◆ Task statement:
Update the rows below by changing every "screenshot" to "capture" and leaving everything else unchanged. Omit the pictures from your answer.

[Element and text location data]

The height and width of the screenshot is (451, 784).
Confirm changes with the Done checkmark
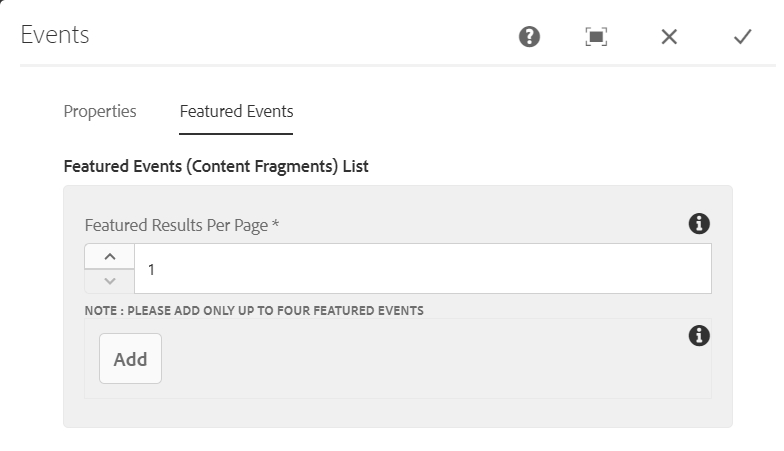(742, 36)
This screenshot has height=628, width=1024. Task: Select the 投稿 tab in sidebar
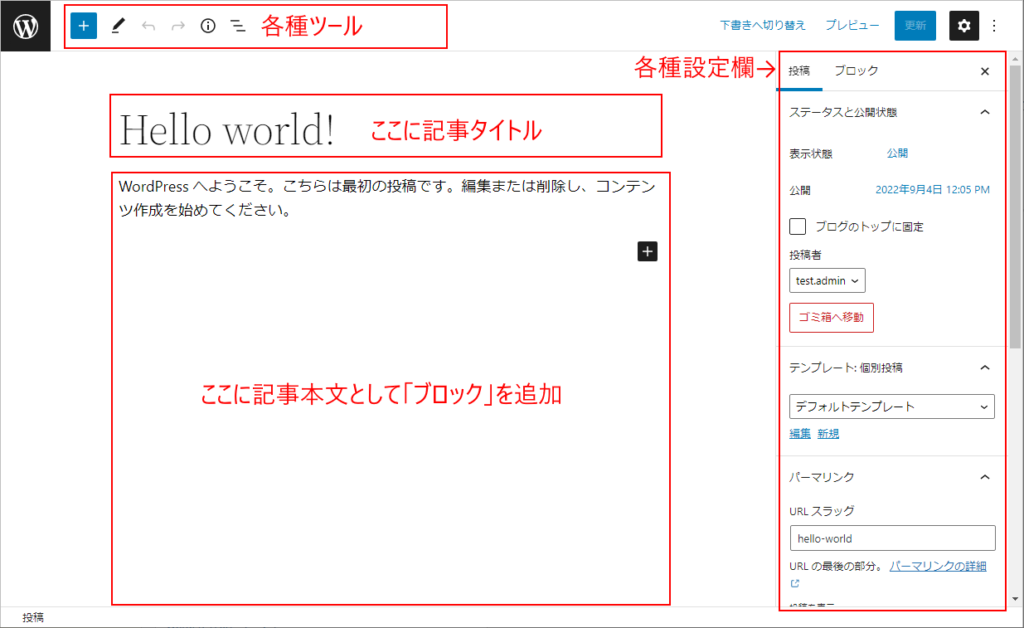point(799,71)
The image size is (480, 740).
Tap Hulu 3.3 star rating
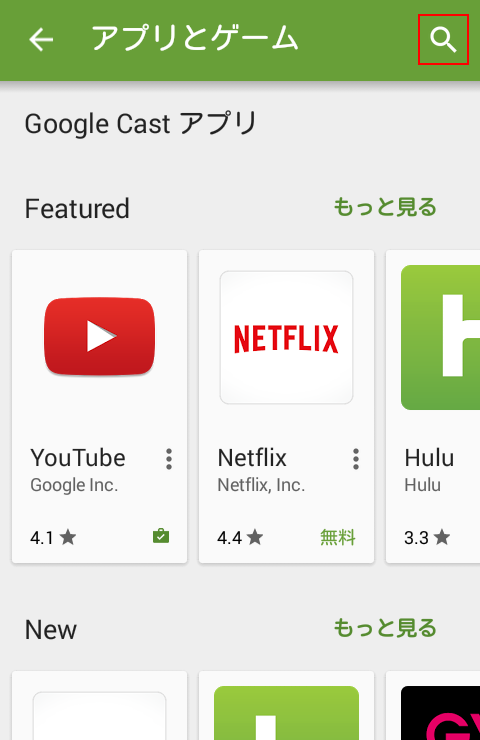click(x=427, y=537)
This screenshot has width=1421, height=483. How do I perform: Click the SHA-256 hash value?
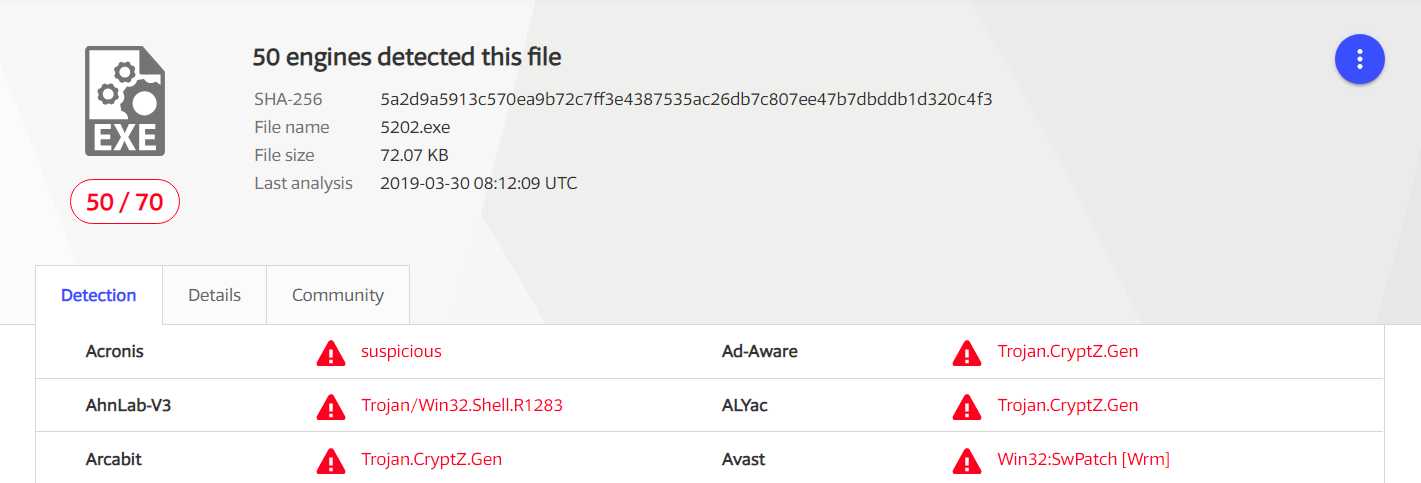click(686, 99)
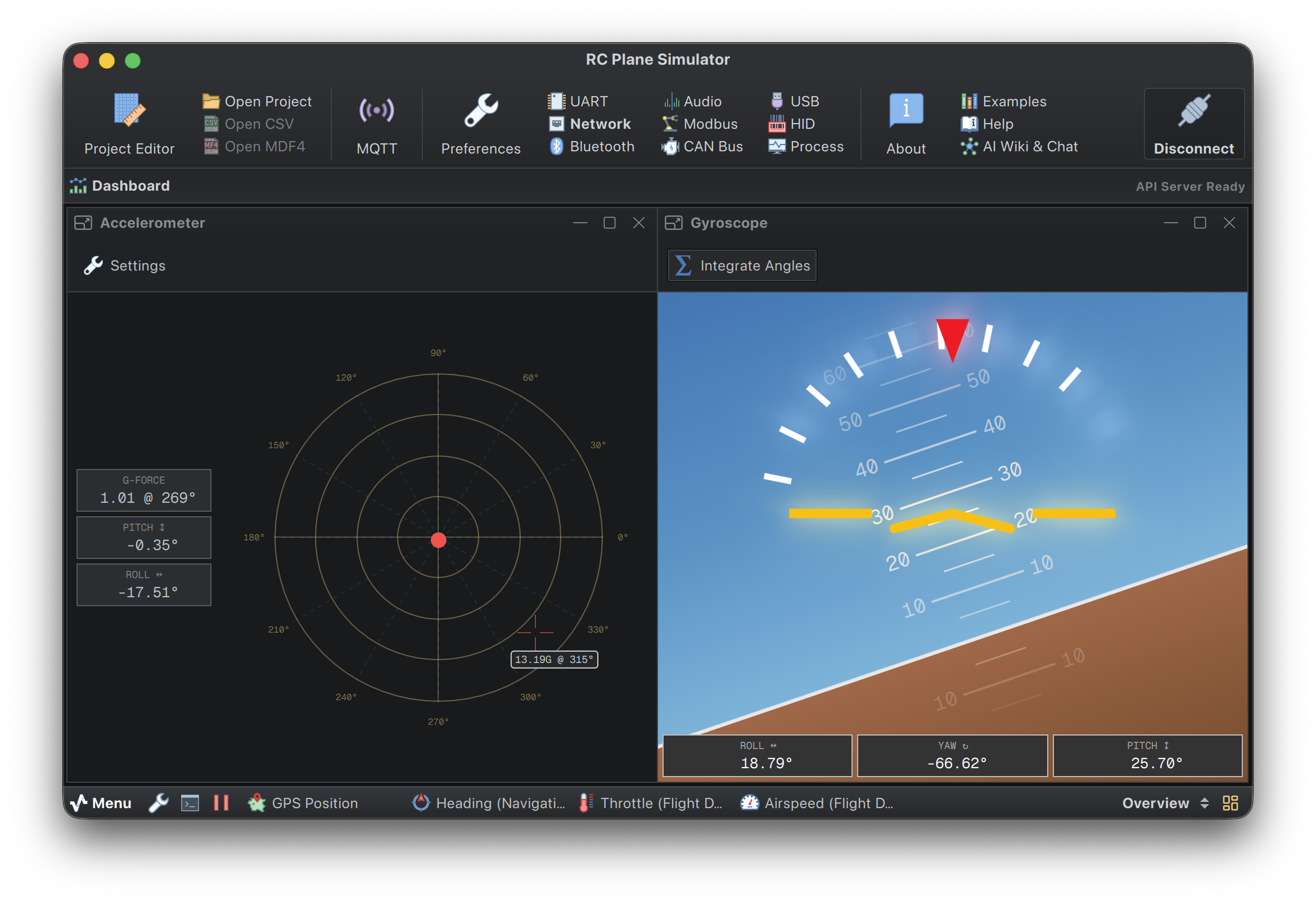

◆ Result:
The height and width of the capture is (451, 784).
Confirm changes with the Done checkmark
(742, 36)
This capture has height=628, width=1024. Task: Select the 投稿 tab in sidebar
point(799,71)
The image size is (480, 740).
Tap Hulu 3.3 star rating
click(x=427, y=537)
This capture has width=1421, height=483. How do I perform: Click the SHA-256 hash value?
click(686, 99)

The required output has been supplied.